**Exercise instructions**. Give back all the records exactly, keeping every line whole.

Stored data:
= Beginning of Section =

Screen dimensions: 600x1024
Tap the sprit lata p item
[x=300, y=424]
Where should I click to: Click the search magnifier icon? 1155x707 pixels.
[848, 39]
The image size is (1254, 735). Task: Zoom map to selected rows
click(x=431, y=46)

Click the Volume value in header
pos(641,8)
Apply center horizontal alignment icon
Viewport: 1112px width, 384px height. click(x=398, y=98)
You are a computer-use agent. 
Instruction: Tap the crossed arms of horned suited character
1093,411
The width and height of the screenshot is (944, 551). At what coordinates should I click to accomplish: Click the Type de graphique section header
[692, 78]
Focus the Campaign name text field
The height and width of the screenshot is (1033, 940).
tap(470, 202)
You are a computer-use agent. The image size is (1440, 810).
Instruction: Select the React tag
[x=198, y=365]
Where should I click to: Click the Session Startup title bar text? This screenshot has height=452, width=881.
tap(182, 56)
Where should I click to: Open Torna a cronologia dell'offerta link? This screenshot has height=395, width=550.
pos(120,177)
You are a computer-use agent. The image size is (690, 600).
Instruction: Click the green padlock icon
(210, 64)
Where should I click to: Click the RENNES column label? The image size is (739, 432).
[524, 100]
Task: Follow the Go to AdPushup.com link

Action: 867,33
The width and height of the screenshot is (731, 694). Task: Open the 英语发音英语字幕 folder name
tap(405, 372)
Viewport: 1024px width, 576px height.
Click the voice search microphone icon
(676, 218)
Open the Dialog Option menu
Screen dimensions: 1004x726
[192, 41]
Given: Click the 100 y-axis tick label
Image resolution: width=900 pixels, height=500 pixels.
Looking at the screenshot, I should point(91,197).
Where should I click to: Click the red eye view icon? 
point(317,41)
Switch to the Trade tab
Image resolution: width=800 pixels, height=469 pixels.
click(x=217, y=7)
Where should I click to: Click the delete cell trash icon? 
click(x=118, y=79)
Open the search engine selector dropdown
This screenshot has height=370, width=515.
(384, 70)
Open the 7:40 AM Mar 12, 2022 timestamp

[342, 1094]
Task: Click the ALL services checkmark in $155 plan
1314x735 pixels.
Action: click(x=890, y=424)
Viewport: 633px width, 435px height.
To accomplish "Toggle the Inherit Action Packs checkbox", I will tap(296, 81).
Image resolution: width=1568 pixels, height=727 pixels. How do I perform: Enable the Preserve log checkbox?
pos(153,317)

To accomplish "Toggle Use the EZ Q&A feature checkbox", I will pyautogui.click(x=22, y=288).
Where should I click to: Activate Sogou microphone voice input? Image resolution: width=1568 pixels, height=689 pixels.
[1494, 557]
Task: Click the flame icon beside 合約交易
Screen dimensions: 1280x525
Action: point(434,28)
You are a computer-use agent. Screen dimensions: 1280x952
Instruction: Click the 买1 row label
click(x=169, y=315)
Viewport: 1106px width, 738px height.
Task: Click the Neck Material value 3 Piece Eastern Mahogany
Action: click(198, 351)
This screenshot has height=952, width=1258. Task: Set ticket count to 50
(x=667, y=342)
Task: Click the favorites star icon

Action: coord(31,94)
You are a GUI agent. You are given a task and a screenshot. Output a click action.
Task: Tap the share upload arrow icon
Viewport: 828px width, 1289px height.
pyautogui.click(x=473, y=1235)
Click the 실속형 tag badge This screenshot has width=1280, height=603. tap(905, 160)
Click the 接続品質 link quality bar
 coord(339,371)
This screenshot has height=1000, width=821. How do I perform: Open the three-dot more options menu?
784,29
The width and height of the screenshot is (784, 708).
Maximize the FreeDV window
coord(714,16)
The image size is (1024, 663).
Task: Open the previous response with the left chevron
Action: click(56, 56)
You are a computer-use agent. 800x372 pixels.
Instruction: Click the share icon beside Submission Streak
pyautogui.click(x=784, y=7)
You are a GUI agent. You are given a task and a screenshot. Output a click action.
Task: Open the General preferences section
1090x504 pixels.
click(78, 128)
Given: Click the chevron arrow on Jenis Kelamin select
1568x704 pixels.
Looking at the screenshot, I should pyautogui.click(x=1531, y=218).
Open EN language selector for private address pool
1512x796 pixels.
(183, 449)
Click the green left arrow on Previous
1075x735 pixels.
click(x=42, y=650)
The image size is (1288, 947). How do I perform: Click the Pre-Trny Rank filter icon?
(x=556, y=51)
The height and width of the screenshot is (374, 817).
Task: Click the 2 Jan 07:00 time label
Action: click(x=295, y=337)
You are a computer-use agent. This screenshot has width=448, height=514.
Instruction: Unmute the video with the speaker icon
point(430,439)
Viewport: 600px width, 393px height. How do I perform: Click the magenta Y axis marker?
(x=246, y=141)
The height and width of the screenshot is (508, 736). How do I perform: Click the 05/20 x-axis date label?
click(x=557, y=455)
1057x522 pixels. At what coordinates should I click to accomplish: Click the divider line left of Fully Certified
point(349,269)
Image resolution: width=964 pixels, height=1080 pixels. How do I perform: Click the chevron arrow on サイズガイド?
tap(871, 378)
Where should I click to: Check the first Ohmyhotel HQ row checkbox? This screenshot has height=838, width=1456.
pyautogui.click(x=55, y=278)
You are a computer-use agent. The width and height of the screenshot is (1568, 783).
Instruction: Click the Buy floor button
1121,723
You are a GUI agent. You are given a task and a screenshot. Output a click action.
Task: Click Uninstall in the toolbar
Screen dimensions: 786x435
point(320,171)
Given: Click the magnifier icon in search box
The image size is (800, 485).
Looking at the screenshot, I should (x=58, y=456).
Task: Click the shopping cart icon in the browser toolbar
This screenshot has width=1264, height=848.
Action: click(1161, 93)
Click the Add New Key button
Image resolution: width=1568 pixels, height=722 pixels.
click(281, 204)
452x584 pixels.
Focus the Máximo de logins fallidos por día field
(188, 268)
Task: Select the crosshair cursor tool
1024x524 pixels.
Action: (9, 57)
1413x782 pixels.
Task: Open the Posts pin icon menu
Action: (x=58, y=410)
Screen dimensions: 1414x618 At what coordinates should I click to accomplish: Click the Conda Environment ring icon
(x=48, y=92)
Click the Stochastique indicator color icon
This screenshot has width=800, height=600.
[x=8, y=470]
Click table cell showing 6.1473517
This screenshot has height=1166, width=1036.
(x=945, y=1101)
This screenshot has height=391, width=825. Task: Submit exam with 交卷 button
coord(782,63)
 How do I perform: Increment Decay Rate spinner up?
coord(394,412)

= End of Section =

**The answer**.
Screen dimensions: 600x1024
Tap the sprit lata p item
[x=300, y=424]
Where should I click to: Click the search magnifier icon? 1155x707 pixels.
[848, 39]
The image size is (1254, 735). Task: Zoom map to selected rows
click(x=431, y=46)

Click the Volume value in header
pos(641,8)
Apply center horizontal alignment icon
Viewport: 1112px width, 384px height. click(x=398, y=98)
You are a computer-use agent. 
Instruction: Tap the crossed arms of horned suited character
1093,411
The width and height of the screenshot is (944, 551). At what coordinates should I click to accomplish: Click the Type de graphique section header
[692, 78]
Focus the Campaign name text field
The height and width of the screenshot is (1033, 940).
tap(470, 202)
You are a computer-use agent. The image size is (1440, 810).
Instruction: Select the React tag
[x=198, y=365]
Where should I click to: Click the Session Startup title bar text? This screenshot has height=452, width=881.
tap(182, 56)
Where should I click to: Open Torna a cronologia dell'offerta link? This screenshot has height=395, width=550.
pos(120,177)
You are a computer-use agent. The image size is (690, 600).
Instruction: Click the green padlock icon
(210, 64)
Where should I click to: Click the RENNES column label? The image size is (739, 432).
[524, 100]
Task: Follow the Go to AdPushup.com link

Action: 867,33
The width and height of the screenshot is (731, 694). Task: Open the 英语发音英语字幕 folder name
tap(405, 372)
Viewport: 1024px width, 576px height.
Click the voice search microphone icon
(676, 218)
Open the Dialog Option menu
Screen dimensions: 1004x726
[192, 41]
Given: Click the 100 y-axis tick label
Image resolution: width=900 pixels, height=500 pixels.
Looking at the screenshot, I should point(91,197).
Where should I click to: Click the red eye view icon? 
point(317,41)
Switch to the Trade tab
Image resolution: width=800 pixels, height=469 pixels.
click(x=217, y=7)
Where should I click to: Click the delete cell trash icon? 
click(x=118, y=79)
Open the search engine selector dropdown
This screenshot has height=370, width=515.
(384, 70)
Open the 7:40 AM Mar 12, 2022 timestamp

[342, 1094]
Task: Click the ALL services checkmark in $155 plan
1314x735 pixels.
Action: click(x=890, y=424)
Viewport: 633px width, 435px height.
To accomplish "Toggle the Inherit Action Packs checkbox", I will tap(296, 81).
Image resolution: width=1568 pixels, height=727 pixels. How do I perform: Enable the Preserve log checkbox?
pos(153,317)

To accomplish "Toggle Use the EZ Q&A feature checkbox", I will pyautogui.click(x=22, y=288).
Where should I click to: Activate Sogou microphone voice input? Image resolution: width=1568 pixels, height=689 pixels.
[1494, 557]
Task: Click the flame icon beside 合約交易
Screen dimensions: 1280x525
Action: point(434,28)
You are a computer-use agent. Screen dimensions: 1280x952
Instruction: Click the 买1 row label
click(x=169, y=315)
Viewport: 1106px width, 738px height.
Task: Click the Neck Material value 3 Piece Eastern Mahogany
Action: click(198, 351)
This screenshot has height=952, width=1258. Task: Set ticket count to 50
(x=667, y=342)
Task: Click the favorites star icon

Action: coord(31,94)
You are a GUI agent. You are given a task and a screenshot. Output a click action.
Task: Tap the share upload arrow icon
Viewport: 828px width, 1289px height.
pyautogui.click(x=473, y=1235)
Click the 실속형 tag badge This screenshot has width=1280, height=603. tap(905, 160)
Click the 接続品質 link quality bar
 coord(339,371)
This screenshot has height=1000, width=821. How do I perform: Open the three-dot more options menu?
784,29
The width and height of the screenshot is (784, 708).
Maximize the FreeDV window
coord(714,16)
The image size is (1024, 663).
Task: Open the previous response with the left chevron
Action: click(56, 56)
You are a computer-use agent. 800x372 pixels.
Instruction: Click the share icon beside Submission Streak
pyautogui.click(x=784, y=7)
You are a GUI agent. You are given a task and a screenshot. Output a click action.
Task: Open the General preferences section
1090x504 pixels.
click(78, 128)
Given: Click the chevron arrow on Jenis Kelamin select
1568x704 pixels.
Looking at the screenshot, I should pyautogui.click(x=1531, y=218).
Open EN language selector for private address pool
1512x796 pixels.
(183, 449)
Click the green left arrow on Previous
1075x735 pixels.
click(x=42, y=650)
The image size is (1288, 947). How do I perform: Click the Pre-Trny Rank filter icon?
(x=556, y=51)
The height and width of the screenshot is (374, 817).
Task: Click the 2 Jan 07:00 time label
Action: click(x=295, y=337)
You are a computer-use agent. This screenshot has width=448, height=514.
Instruction: Unmute the video with the speaker icon
point(430,439)
Viewport: 600px width, 393px height. How do I perform: Click the magenta Y axis marker?
(x=246, y=141)
The height and width of the screenshot is (508, 736). How do I perform: Click the 05/20 x-axis date label?
click(x=557, y=455)
1057x522 pixels. At what coordinates should I click to accomplish: Click the divider line left of Fully Certified
point(349,269)
Image resolution: width=964 pixels, height=1080 pixels. How do I perform: Click the chevron arrow on サイズガイド?
tap(871, 378)
Where should I click to: Check the first Ohmyhotel HQ row checkbox? This screenshot has height=838, width=1456.
pyautogui.click(x=55, y=278)
You are a computer-use agent. The width and height of the screenshot is (1568, 783).
Instruction: Click the Buy floor button
1121,723
You are a GUI agent. You are given a task and a screenshot. Output a click action.
Task: Click Uninstall in the toolbar
Screen dimensions: 786x435
point(320,171)
Given: Click the magnifier icon in search box
The image size is (800, 485).
Looking at the screenshot, I should (x=58, y=456).
Task: Click the shopping cart icon in the browser toolbar
This screenshot has width=1264, height=848.
Action: click(1161, 93)
Click the Add New Key button
Image resolution: width=1568 pixels, height=722 pixels.
click(281, 204)
452x584 pixels.
Focus the Máximo de logins fallidos por día field
(188, 268)
Task: Select the crosshair cursor tool
1024x524 pixels.
Action: (9, 57)
1413x782 pixels.
Task: Open the Posts pin icon menu
Action: (x=58, y=410)
Screen dimensions: 1414x618 At what coordinates should I click to accomplish: Click the Conda Environment ring icon
(x=48, y=92)
Click the Stochastique indicator color icon
This screenshot has width=800, height=600.
[x=8, y=470]
Click table cell showing 6.1473517
This screenshot has height=1166, width=1036.
(x=945, y=1101)
This screenshot has height=391, width=825. Task: Submit exam with 交卷 button
coord(782,63)
 How do I perform: Increment Decay Rate spinner up?
coord(394,412)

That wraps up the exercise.